Fortunately for the enemies of basic science, there is plenty of research that lends itself to ridicule, like the snail sex research. Why, they ask, grinning, are the taxpayers asked to pay for snail sex research? (The question is rhetorical. Nobody wants to hear an explanation.) Or why should we pay to find out about duck sex?

But oh, they made a big mistake there. Because they totally need the duck sex research. Evolutionary Biologist Patricia Brennan has discovered that the duck sex act has aspects found in no other animal. The male duck has an amazing, lymph-driven, explosive, spiral-shaped penis. He does not erect it and find someone to put it in. No. He keeps it inside and makes the pertinent contact with a female duck and it detonates. It unfurls inside her in a fraction of a second. It’s ba-da-boom without the ba-da. And because his penis is spiral-shaped, he is truly screwing, or trying to.

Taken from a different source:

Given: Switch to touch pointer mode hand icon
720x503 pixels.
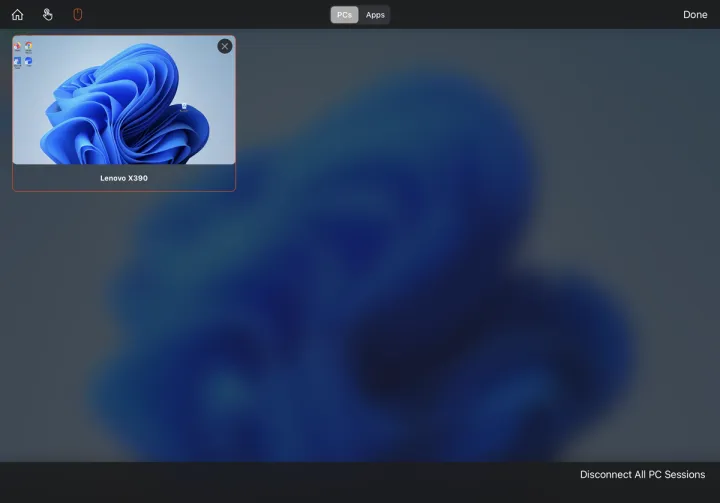Looking at the screenshot, I should pyautogui.click(x=48, y=15).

But we all know how hard it is to screw something in if the threads are off. And the female duck, as it turns out, has evolved an elaborate vagina designed to thwart any male she is not interested in. She has cul-de-sacs built right in, branches that dead-end, segments that are righty-tighty where  he is lefty-loosey. His penis begins to go off and that’s when the twat thickens. It takes a sudden angle his amazing exploding duck dick cannot negotiate, and in no time his semen is sequestered in a dead-end far away from the egg. The female, if she encounters a male she actually is interested in, can relax the whole contraption to enable the desired mate to be more successful.

In other words, when it comes to over-aggressive drakes, the female has ways of shutting that whole thing down.

This surely bolsters the otherwise risible contention of Todd Akin that conceptions from rape are very rare and, by extension, that women wanting an abortion must have been asking for it, deep down inside.

Mr. Akin was running for office at the time. His position was rigid and he tried to come from behind but it was no use. He, and Richard Mourdock (R-IN), and others propounding their own personal science, were shut down in 2012 in their quests for public office, and polls showed that they were opposed by a tide of women. We don’t know what they’re doing now or where their views are being spewed, but at least it’s probably some dead-end where they can’t do much harm, and not the United States Congress.